Re: Substituting Checksum Algorithm (was: Enabling Checksums)

From: Greg Smith <greg(at)2ndQuadrant(dot)com>
To: Simon Riggs <simon(at)2ndQuadrant(dot)com>
Cc: Ants Aasma <ants(at)cybertec(dot)at>, Jeff Davis <pgsql(at)j-davis(dot)com>, Tom Lane <tgl(at)sss(dot)pgh(dot)pa(dot)us>, Andres Freund <andres(at)2ndquadrant(dot)com>, Florian Pflug <fgp(at)phlo(dot)org>, Robert Haas <robertmhaas(at)gmail(dot)com>, PostgreSQL-development <pgsql-hackers(at)postgresql(dot)org>, Bruce Momjian <bruce(at)momjian(dot)us>, Heikki Linnakangas <hlinnakangas(at)vmware(dot)com>
Subject: Re: Substituting Checksum Algorithm (was: Enabling Checksums)
Date: 2013-04-30 17:05:30
Message-ID: 517FF9DA.7060504@2ndQuadrant.com
Views: Raw Message | Whole Thread | Download mbox | Resend email
Thread:
Lists: pgsql-hackers

I re-ran the benchmark that's had me most worried against the committed
code and things look good so far. I've been keeping quiet because my
tests recently have all agreed with what Ants already described. This
is more a confirmation summary than new data.

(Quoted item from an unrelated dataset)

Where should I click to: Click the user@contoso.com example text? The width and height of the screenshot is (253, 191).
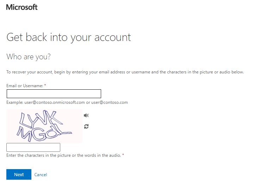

The problem case has been Jeff's test 2 "worst-case overhead for
calculating checksum while reading data" from the OS cache. I wrapped
that into a test harness and gave results similar to Jeff's at
http://www.postgresql.org/message-id/5133D732.4090801@2ndQuadrant.com
based on the originally proposed Fletcher-16 checksum.

I made some system improvements since then such that the absolute
runtime improved for most of the tests I'm running. But the percentage
changes didn't seem off enough to bother re-running the Fletcher tests
again. Details are in attached spreadsheet, to summarize:

-The original Fletcher-16 code slowed this test case down 24 to 32%,
depending on whether you look at the average of 3 runs or the median.

-The initial checksum commit with the truncated WAL CRC was almost an
order of magnitude worse: 146% to 224% slowdown. The test case that
took ~830ms was taking as much as 2652ms with that method. I'm still
not sure why the first run of this test is always so much faster than
the second and third. But since it happens so often I think it's fair
to consider that worst case really important.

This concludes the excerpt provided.